Dear Cecilia,

just adding some examples to Stefan's post, which says everything
already. I've recently gone mad with reshaping, so I assume it is a
little tricky. Or maybe what I tell you is obvious, then just skip it.

**import**

Your files are spreadsheets, so the best way to import is to save them
in a .csv or maybe in a .txt file (File>Save as>[choose 'Tab delimited'
format]) and then do as Stefan said with read.csv() or, if you saved in
tab delimited, read.table(..., sep="\t"). See help("read.table") or
?read.table which is the same.

Specifically, looks like you already exported them as tab delimited. So
something like 

yourdata <- read.table(file="yourfile.txt", sep="\t", header=TRUE)
should work.

**reshape**

Now 'yourdata' is a data.frame object.
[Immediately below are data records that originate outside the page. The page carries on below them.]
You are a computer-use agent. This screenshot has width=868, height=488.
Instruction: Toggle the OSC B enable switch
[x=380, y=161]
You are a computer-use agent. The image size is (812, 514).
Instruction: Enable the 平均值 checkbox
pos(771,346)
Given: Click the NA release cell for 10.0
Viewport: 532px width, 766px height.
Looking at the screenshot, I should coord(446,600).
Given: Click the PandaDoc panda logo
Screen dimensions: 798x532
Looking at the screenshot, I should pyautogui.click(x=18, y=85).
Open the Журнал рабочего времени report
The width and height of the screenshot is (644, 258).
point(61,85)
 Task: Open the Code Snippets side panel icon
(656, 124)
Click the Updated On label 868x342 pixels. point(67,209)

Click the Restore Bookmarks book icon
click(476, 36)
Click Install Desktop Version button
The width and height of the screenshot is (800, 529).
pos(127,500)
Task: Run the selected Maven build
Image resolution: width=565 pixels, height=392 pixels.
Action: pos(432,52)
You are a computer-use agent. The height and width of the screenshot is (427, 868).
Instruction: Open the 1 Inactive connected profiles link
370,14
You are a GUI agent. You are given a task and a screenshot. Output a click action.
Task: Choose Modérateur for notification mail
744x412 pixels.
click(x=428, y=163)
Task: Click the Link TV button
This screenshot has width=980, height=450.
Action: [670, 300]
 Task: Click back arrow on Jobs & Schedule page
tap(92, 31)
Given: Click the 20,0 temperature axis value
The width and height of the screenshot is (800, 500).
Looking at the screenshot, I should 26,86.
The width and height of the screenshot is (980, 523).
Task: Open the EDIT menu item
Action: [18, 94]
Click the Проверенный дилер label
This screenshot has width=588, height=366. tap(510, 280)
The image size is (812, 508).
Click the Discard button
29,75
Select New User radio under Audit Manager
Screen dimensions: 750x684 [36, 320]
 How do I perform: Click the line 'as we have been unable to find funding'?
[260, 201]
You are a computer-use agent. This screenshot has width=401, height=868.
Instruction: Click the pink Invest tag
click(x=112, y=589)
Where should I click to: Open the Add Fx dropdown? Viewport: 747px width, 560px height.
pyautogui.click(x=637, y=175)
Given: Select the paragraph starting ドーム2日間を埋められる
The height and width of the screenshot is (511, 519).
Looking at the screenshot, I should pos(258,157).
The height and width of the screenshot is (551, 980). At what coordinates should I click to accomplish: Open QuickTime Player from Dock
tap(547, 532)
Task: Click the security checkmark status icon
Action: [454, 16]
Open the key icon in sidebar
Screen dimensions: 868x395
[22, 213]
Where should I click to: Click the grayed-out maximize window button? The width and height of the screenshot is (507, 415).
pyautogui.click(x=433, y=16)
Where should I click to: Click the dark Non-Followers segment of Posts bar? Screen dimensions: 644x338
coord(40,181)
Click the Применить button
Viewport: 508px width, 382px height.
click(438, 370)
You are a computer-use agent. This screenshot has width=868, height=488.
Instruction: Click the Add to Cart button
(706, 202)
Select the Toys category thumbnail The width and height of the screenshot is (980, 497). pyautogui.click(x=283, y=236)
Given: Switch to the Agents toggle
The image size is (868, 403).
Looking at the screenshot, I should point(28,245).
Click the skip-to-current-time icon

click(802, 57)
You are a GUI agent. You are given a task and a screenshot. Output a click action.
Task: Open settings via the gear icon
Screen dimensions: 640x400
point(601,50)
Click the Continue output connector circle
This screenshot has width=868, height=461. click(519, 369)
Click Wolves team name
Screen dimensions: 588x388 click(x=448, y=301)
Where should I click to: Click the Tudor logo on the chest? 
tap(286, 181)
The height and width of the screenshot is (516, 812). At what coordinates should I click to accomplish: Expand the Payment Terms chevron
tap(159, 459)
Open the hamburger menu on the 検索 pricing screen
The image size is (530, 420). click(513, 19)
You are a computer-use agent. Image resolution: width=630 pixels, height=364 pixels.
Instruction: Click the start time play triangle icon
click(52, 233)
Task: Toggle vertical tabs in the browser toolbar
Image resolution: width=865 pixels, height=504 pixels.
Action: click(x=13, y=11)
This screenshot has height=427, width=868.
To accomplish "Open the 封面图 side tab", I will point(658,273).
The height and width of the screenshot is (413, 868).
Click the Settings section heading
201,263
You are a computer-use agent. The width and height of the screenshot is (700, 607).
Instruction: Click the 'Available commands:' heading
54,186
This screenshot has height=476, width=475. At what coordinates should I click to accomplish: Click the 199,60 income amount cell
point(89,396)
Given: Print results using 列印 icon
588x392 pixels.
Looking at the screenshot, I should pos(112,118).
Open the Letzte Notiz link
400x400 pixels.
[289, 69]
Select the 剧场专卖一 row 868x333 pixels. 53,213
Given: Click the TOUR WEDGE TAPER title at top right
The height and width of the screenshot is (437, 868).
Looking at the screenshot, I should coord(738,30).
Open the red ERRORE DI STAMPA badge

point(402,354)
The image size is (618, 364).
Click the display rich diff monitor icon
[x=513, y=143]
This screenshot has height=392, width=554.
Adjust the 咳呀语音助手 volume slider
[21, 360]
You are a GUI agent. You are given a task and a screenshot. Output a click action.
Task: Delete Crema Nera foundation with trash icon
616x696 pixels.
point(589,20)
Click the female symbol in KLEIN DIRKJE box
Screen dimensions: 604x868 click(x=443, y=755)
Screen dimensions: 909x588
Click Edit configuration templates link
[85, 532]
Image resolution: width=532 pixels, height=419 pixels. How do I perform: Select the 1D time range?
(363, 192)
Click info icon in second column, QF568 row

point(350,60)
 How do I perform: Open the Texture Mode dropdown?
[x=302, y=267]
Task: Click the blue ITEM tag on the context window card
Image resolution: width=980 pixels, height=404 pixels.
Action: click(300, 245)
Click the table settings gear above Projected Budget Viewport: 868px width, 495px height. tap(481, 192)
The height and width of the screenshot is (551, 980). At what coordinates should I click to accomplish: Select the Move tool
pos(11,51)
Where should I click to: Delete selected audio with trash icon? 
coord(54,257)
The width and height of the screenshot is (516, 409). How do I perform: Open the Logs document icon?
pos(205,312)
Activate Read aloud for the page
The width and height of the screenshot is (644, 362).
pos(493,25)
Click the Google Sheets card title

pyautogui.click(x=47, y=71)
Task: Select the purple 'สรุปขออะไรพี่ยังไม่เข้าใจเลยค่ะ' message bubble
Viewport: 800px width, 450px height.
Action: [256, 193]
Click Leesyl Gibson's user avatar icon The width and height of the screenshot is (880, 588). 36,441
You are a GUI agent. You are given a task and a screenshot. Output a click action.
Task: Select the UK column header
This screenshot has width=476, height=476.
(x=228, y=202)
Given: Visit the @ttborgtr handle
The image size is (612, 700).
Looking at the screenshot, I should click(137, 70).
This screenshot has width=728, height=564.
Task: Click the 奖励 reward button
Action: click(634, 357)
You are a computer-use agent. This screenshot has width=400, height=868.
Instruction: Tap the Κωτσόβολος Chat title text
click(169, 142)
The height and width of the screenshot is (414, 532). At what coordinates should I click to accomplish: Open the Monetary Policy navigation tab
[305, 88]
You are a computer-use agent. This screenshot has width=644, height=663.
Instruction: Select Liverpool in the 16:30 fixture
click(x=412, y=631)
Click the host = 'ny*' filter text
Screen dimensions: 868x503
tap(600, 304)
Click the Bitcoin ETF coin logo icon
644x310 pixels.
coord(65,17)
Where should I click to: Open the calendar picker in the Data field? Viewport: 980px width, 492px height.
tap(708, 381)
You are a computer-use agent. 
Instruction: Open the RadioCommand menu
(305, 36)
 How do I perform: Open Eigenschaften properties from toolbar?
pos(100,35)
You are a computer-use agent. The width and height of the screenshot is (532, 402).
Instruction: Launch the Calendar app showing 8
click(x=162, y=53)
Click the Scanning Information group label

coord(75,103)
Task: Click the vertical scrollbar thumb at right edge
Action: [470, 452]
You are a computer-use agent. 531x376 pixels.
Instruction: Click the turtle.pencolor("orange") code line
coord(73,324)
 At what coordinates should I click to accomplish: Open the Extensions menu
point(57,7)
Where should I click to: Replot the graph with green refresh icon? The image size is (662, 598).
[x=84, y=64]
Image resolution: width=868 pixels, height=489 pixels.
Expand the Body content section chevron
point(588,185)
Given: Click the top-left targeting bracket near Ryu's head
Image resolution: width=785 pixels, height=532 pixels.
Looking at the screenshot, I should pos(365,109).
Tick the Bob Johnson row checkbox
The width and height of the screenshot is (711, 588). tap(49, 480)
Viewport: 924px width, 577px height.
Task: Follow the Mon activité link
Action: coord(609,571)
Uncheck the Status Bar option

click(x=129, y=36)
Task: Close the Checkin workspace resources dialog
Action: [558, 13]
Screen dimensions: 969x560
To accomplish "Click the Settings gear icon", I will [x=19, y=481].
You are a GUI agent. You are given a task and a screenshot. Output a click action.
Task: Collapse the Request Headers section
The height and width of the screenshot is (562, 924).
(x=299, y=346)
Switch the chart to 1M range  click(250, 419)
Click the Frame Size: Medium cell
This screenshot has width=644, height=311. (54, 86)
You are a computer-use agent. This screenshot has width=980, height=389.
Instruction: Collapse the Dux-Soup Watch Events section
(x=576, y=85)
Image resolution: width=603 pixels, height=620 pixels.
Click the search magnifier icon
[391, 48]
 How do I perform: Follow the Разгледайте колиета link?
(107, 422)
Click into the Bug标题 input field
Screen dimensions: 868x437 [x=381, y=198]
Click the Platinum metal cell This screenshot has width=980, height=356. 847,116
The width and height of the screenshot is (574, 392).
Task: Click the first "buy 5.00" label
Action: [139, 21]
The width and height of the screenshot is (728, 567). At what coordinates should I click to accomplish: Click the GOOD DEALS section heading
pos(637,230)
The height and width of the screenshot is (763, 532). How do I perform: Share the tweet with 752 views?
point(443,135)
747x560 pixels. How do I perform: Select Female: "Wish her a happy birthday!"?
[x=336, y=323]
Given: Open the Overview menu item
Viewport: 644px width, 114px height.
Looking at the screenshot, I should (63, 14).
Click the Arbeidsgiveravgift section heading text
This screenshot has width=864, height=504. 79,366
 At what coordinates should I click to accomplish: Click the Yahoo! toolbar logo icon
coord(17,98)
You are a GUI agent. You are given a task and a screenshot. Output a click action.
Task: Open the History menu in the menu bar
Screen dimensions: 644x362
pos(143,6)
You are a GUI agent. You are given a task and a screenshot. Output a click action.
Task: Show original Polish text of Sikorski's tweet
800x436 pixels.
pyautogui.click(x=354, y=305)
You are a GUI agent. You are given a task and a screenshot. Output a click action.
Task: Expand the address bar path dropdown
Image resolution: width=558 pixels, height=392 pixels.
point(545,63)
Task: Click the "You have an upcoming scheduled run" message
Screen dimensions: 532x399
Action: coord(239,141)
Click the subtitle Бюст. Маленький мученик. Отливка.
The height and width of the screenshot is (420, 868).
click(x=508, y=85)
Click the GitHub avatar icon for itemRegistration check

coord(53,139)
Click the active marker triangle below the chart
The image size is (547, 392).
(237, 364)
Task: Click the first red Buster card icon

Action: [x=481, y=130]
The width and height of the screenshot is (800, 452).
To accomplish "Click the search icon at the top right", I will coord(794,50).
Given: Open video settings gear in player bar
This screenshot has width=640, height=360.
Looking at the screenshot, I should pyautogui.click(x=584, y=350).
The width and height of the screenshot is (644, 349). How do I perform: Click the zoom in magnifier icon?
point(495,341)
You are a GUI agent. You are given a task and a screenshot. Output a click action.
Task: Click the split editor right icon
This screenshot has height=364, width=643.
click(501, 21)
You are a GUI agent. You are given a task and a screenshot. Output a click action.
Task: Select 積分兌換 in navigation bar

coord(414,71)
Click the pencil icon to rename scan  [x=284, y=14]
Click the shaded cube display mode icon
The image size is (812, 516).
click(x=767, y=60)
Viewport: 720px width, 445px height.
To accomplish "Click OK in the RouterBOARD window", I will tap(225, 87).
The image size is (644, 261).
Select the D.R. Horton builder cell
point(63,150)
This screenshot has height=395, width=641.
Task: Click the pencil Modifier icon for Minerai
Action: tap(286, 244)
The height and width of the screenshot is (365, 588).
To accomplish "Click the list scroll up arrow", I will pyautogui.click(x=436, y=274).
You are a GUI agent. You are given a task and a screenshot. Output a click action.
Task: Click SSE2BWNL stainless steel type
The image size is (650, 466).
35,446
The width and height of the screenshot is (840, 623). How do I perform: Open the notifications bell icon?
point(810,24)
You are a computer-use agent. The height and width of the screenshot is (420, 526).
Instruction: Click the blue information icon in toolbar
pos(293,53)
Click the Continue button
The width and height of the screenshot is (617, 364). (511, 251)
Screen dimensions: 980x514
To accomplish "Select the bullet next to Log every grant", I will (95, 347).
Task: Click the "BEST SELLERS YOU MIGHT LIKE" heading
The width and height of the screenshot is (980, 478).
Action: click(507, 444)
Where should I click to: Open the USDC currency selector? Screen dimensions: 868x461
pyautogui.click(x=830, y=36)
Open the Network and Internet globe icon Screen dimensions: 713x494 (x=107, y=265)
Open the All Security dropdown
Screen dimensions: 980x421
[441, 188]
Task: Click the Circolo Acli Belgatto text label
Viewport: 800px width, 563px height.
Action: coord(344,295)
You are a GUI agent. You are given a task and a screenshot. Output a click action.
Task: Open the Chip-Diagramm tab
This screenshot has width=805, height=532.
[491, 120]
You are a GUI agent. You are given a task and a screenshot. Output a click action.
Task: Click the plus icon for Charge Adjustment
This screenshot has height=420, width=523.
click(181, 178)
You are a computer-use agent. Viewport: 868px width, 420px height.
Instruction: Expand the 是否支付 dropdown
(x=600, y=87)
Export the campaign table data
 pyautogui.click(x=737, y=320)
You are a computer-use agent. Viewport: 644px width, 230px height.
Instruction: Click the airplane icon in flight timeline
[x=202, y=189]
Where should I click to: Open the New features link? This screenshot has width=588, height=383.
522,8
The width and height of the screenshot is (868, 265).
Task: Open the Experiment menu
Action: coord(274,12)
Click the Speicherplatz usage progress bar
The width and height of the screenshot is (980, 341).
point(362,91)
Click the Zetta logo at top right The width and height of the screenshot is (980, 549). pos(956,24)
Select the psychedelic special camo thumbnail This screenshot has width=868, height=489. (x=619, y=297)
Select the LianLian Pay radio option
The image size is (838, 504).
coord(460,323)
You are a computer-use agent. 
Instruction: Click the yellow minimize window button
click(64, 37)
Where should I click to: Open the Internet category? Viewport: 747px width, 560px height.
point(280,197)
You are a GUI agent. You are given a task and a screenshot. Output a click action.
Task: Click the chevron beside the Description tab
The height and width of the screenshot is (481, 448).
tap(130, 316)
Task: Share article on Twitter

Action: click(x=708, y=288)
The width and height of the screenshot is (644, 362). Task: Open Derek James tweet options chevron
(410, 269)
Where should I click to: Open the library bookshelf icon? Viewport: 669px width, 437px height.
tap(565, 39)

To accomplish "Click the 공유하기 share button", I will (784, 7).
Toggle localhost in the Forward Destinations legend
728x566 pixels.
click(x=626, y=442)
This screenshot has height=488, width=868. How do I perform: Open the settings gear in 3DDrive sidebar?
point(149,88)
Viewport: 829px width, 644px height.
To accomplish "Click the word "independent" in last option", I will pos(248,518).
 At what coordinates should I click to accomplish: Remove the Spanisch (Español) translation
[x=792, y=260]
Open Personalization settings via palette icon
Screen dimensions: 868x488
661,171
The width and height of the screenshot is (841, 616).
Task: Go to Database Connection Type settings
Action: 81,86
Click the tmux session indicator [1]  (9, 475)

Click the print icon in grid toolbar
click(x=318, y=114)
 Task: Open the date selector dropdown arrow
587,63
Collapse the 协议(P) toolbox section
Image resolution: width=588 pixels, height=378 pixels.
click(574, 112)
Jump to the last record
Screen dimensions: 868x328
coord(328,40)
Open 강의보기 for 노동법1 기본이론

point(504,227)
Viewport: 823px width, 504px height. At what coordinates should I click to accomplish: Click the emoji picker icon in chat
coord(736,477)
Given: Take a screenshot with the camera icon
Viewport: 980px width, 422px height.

Then you reshape() them, as said,
from 'wide' to 'long' format.
You need to do something like

yourreshapeddata <- reshape(yourdata, direction="long",
varying=list(paste("revenue", 2007:1998, sep="")))

i.e., 'varying' must be the list of the vectors (here: only one vector!)
of column names corresponding to the time-varying variables to be
stacked. (Hint: see what 'paste("revenue", 2007:1998, sep=""))' does).

An example on the Grunfeld data just to clarify:
data(Grunfeld, package="Ecdat") # data start in 'long' format, the one
you need
## make them 'wide'
pippo<-reshape(Grunfeld, direction="wide", timevar="year", idvar="firm")

## see what you got
fix(pippo) 
## now make them 'long' again (what you need!)
pluto<-reshape(pippo, direction="long",
varying=list(paste("inv",1935:1954,sep="."),paste("value",1935:1954,sep=
"."),paste("capital",1935:1954,sep=".")))
## see how it worked. Notice the "id" and "time" variables it produced.
fix(pluto)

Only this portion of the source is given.